5. On 21 January 2020 W issued a divorce petition in England founding jurisdiction on the only basis open to her, namely her domicile.  Neither of the spouses had been habitually resident in England and Wales and only W was of British nationality.

6. The proceedings took a conventional course.  H accepted the ground of jurisdiction set out in the petition.  A decree nisi was pronounced on 3 August 2020.

7. W served notice in Form A on 29 May 2020 setting out the various remedies that she sought including periodical payments.

8. The court gave directions in the prescribed manner on 14 July 2020 listing the matter for the first appointment and requiring the parties to file financial statements by way of Form E.

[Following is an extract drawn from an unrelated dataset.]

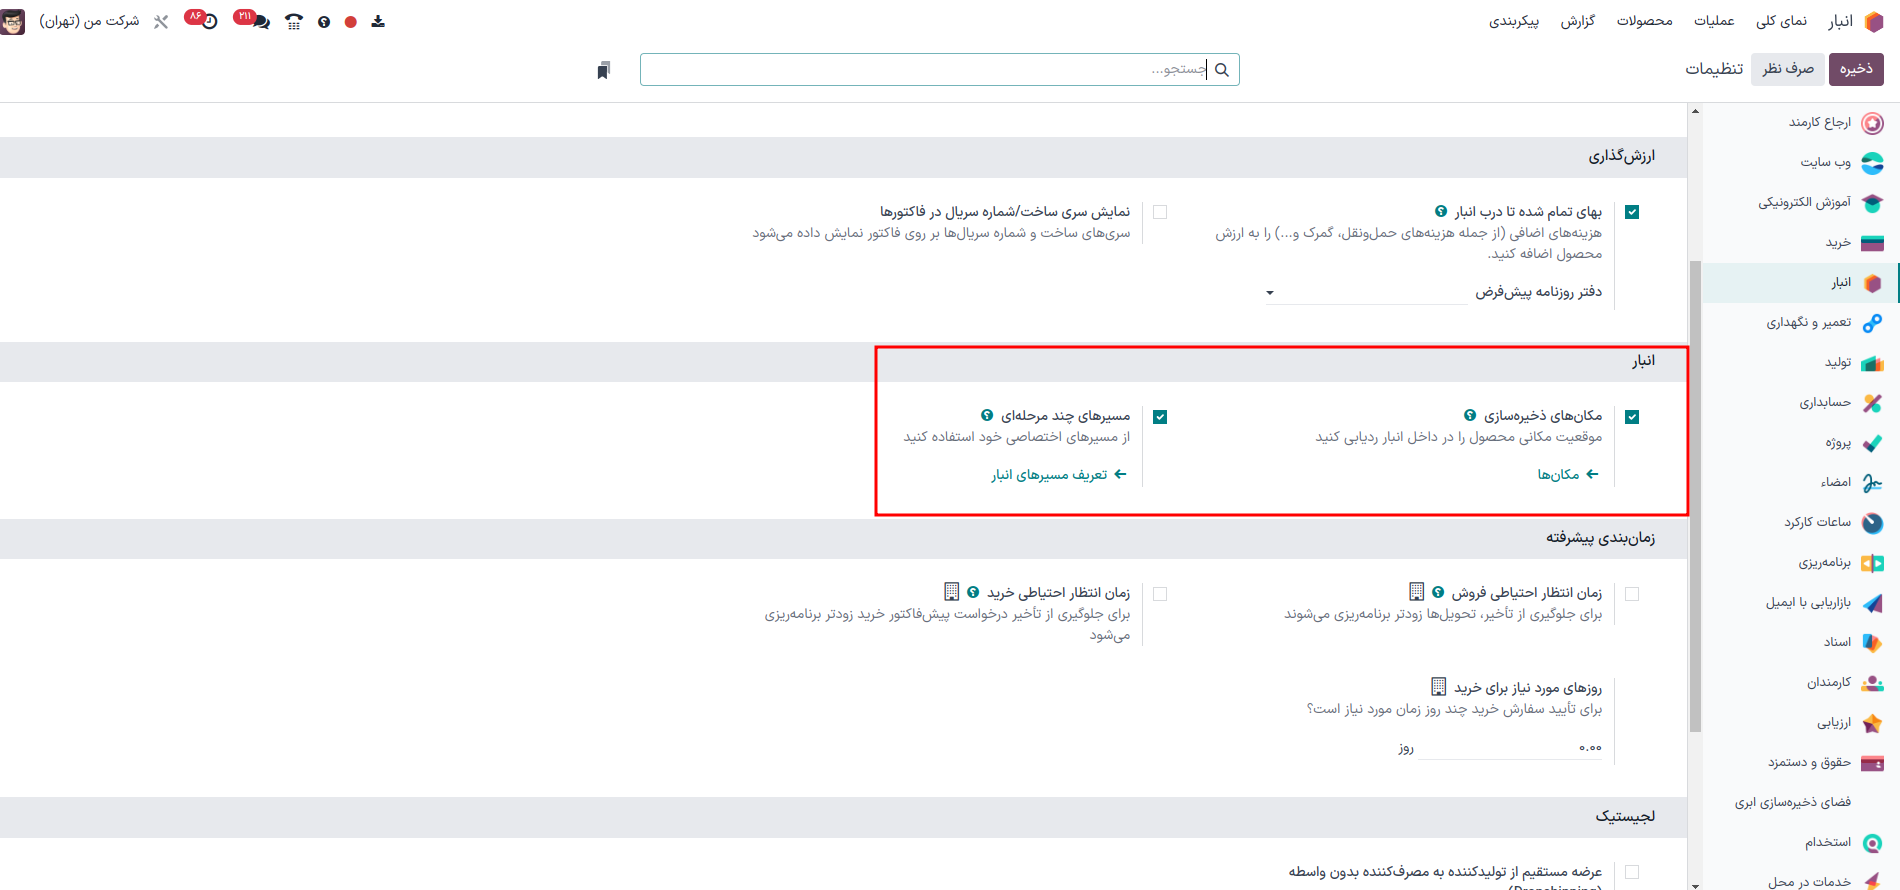Open the VoIP phone dialer icon
This screenshot has height=890, width=1900.
(293, 21)
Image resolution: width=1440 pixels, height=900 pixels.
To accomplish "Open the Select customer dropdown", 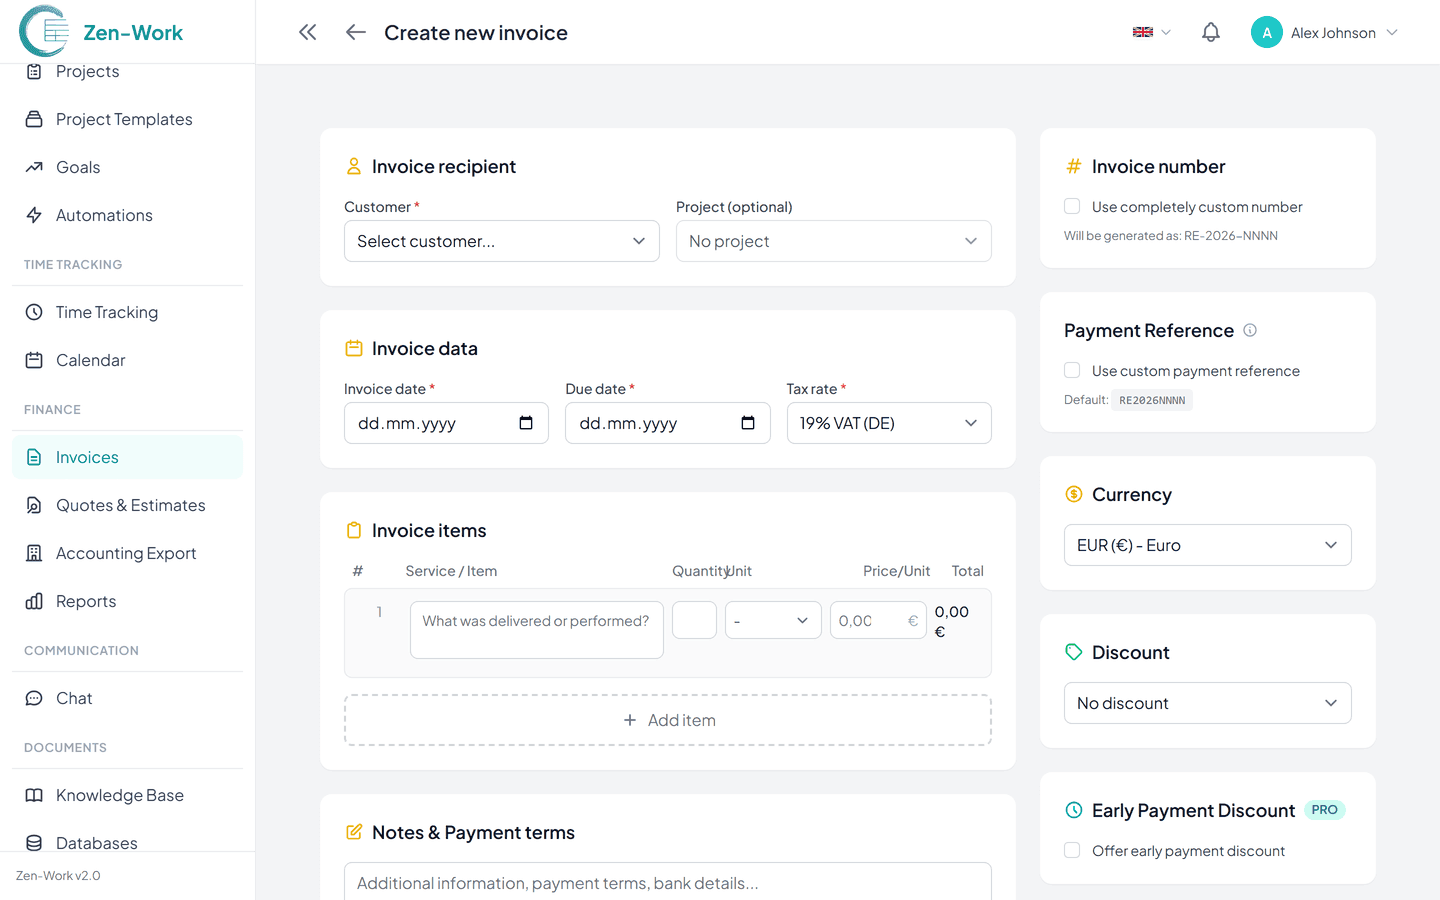I will coord(501,241).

9. No point was taken by H as to the applicability of those parts of the Form which deal with income and income needs and he completed them including these words at paragraph 3.1:

Income needs changing because of a settlement … which may involve the need for a monthly maintenance fee.

10. One week before the first appointment which was fixed for 2 November 2020 H made it clear that it was his case that W's claim for maintenance was prohibited by article 3(c) of the Maintenance Regulation.

11. W argues that her claim was not so fettered by reason of the terms of Articles 7, 4 & 5, putting them in the order of priority which Ms Renton on her behalf says apply.

Article 7

12. Article 7 Forum necessitatis

Where no court of a Member State has jurisdiction pursuant to Articles 3, 4, 5 and 6, the courts of a Member State may, on an exceptional basis, hear the case if proceedings cannot reasonably be brought or conducted or would be impossible in a third State with which the dispute is closely connected. The dispute must have a sufficient connection with the Member State of the court seised.

This needs to be read in conjunction with recital 16 which reads as follows:

16.  In order to remedy, in particular, situations of denial of justice this Regulation should provide a forum necessitatis allowing that a court of a Member State, on an exceptional basis, to hear a case which is closely connected with a third State. Such an exceptional basis may be deemed to exist when proceedings prove impossible in the third State in question, for example because of civil war, or when an applicant cannot reasonably be expected to initiate or conduct proceedings in that State.  Jurisdiction based on the forum necessitatis should, however, be exercised only if the dispute has a sufficient connection with the Member State of the court seised, for instance the nationality of one of the parties.

13. I have been referred to one case on articles 4, 5 & 7, namely Baldwin v Baldwin [2014] EWHC 4857 (Fam).  Counsel tell me that there are no other authorities. So far as article 7 is concerned, Baldwin was a very different case.  In that case Parker J found that W could not reasonably have applied in the overseas states to which she was connected and could not seek to divorce in England and Wales because she could satisfy none of the criteria for bringing the proceedings.  She was therefore without access to justice. 

14. In this case W says that divorce is unavailable in the Philippines, that she had taken advice but Hong Kong was not available to her as a jurisdiction, and therefore her only remedy is in England.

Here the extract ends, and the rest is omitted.